The research team, from the Kenya Medical Research Institute (KEMRI)-Wellcome Trust Programme in Kilifi, Kenya, and the Wellcome Trust Sanger Institute in Cambridge, has shown that the parasites adapt a particular set of molecules they produce, depending on which antibodies they encounter in the human host. This allows the parasites to outwit the immune system.
‘The malaria parasite is very complex, so our immune system mounts many different responses, some more effective than others and many not effective at all,’ explains Dr Peter Bull of the Centre for Tropical Medicine at the University of Oxford and the KEMRI-Wellcome Trust Programme, who led the research.
‘We know that our bodies have great difficulty in completely clearing infections, which begs the question: how does the parasite manage to outwit our immune response? We have shown that, as children begin to develop antibodies to parasites, the malaria parasite changes its tactics to adapt to our defences.’
Malaria is responsible for over a million deaths every year, mainly in children and pregnant women in Africa and South-east Asia. It is caused by the malaria parasite, which is injected into the bloodstream from the salivary glands of infected mosquitoes. There are a number of different species of parasite, but the deadliest is the Plasmodium falciparum parasite, which accounts for 90 per cent of deaths from malaria.
Dr Peter Bull
As children begin to develop antibodies to parasites, the malaria parasite changes its tactics to adapt to our defences
The malaria parasite infects healthy red blood cells, where it reproduces. The P. falciparum parasite generates a family of molecules, known as PfEMP1, that are inserted into the surface of the infected red blood cells. The cells become sticky and adhere to the walls of blood vessels in tissues such as the brain. This prevents the cells being flushed through the spleen, where the parasites would be destroyed by the body's immune system, but also restricts blood supply to vital organs.
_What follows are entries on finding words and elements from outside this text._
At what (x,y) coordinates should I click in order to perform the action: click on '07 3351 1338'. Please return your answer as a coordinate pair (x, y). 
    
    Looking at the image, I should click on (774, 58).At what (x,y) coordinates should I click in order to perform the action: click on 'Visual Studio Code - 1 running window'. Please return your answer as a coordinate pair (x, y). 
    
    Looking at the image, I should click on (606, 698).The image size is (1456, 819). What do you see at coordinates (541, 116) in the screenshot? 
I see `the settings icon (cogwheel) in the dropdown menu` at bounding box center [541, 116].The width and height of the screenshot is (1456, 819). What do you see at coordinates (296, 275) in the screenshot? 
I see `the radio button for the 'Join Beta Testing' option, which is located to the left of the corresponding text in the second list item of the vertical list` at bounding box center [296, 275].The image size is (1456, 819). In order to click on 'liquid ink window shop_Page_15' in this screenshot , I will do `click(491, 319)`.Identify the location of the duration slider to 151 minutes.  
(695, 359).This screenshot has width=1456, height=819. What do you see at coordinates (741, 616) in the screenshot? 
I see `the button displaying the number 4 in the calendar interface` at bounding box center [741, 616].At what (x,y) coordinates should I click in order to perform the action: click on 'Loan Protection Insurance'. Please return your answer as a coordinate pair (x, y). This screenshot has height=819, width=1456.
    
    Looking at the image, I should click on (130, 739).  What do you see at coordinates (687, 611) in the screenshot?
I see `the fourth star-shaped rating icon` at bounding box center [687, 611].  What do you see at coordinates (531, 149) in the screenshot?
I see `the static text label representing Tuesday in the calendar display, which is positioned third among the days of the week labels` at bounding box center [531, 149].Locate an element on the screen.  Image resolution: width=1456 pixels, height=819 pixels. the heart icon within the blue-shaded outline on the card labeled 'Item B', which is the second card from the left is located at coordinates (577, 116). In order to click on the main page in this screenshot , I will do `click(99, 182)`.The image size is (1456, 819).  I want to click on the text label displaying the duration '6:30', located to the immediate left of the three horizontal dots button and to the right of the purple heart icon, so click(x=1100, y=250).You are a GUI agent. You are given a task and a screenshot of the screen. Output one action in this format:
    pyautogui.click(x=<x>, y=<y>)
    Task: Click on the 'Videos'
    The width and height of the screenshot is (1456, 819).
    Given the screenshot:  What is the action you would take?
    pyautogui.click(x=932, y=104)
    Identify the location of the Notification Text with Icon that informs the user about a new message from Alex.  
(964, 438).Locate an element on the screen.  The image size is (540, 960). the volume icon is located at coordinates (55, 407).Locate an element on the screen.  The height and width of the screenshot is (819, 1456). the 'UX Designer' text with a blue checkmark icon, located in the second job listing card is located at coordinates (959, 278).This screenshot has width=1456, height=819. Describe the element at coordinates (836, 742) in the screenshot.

Symptoms can differ greatly between young and older children depending on previous exposure to the parasite. In young children, the disease can be extremely serious and potentially fatal if untreated; older children and adults who have grown up in endemic areas are resistant to severe malaria but rarely develop the ability to rid their bodies of the parasite.
The Wellcome Trust-funded researchers studied malaria parasites in blood samples from 217 Kenyan children with malaria. They found that a group of genes coding for a particular class of PfEMP1 molecule called Cys-2 tended to be switched on when the children had a low immunity to the parasite. As immunity develops, the parasite switches on a different set of genes, effectively disguising it so that immune system cannot clear the infection.
Dr George Warimwe and colleagues at the KEMRI-Wellcome Trust Programme also found an independent association between activity in Cys-2 genes and severe malaria in the children, suggesting that specific forms of the molecule may be more likely to trigger specific disease symptoms.
The findings could suggest a new approach to tackling malaria, in terms of both vaccine development and drug interventions, suggests Dr Bull.